Plans show the five-story building on the northern part of the site would consist of a 650,000-square-foot ground level and four additional floors of 606,750 square feet each, to house the company’s “unique and innovative storage system.”
The first floor of the concrete-and-steel building would contain a rectangular warehouse of 580,000 square feet, aligned to match the footprint of the upper floors, with material handling and sorting equipment. The perimeter of the ground level would feature offices, a staging area, a receiving area and a shipping area.
Each of the upper floors will be mostly occupied by about 450,000 square feet of consumer products storage area surrounded by a fence, with employees located in the remaining space around the perimeter of each floor between the fence and the walls.

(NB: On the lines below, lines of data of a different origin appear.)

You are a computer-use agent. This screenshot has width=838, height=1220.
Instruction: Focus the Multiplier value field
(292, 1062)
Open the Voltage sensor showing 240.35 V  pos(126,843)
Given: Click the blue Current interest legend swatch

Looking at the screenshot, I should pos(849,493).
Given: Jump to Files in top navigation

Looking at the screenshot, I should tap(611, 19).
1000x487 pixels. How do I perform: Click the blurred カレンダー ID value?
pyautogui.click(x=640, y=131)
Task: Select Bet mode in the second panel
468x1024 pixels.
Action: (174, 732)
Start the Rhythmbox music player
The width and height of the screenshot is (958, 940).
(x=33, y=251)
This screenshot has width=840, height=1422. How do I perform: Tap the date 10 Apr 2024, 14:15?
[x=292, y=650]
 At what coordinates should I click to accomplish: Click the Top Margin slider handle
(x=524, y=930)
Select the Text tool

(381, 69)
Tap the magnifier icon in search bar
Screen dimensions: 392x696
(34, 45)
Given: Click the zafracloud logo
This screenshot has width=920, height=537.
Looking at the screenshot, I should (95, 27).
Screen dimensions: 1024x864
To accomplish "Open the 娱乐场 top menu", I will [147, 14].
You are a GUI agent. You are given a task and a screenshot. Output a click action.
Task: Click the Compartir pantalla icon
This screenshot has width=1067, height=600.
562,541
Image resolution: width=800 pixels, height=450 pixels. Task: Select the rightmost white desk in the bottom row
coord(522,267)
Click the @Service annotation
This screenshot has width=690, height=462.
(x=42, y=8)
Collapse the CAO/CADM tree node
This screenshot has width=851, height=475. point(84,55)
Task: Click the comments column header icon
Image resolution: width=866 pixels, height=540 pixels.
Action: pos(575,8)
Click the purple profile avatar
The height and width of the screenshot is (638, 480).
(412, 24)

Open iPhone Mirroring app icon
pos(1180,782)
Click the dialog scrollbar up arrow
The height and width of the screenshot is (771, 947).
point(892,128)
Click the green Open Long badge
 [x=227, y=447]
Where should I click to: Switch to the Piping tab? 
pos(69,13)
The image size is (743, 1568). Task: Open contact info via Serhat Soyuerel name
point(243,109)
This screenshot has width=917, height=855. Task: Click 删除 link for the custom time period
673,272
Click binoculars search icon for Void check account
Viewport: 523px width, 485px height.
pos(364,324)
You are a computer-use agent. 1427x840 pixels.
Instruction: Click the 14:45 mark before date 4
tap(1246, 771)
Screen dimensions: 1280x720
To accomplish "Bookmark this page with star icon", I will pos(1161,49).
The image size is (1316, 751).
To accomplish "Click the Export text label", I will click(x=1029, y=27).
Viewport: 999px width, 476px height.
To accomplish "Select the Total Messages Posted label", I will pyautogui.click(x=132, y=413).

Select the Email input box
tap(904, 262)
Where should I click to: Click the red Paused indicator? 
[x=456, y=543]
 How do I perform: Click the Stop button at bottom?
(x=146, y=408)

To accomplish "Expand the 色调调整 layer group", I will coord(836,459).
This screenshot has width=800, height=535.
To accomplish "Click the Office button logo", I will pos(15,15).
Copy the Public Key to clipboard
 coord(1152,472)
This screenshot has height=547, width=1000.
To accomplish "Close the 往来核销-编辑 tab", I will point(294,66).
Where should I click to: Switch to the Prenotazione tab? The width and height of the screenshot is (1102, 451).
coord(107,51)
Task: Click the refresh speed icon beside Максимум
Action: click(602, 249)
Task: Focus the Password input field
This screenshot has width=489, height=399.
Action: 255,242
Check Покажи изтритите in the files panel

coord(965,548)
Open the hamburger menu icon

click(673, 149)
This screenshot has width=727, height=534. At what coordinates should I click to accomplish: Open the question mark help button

The site is already zoned as “heavy industrial,” making it suitable for storage and distribution, freight-forwarding and long-distance trucking terminals. It’s also been designated as a “Build-Now Shovel-Ready” site by the state since August 2012, with the necessary utilities and infrastructure already in place, and an initial environmental review was already completed in December 2011, although the developer plans to update it.
Both town and regional economic development officials have long targeted the land for redevelopment. The town even “reached out regarding the suitability of this site for the project, noting the site’s prime location and the town’s strong history in the development of a manufacturing base and workforce,” according to Nason’s letter.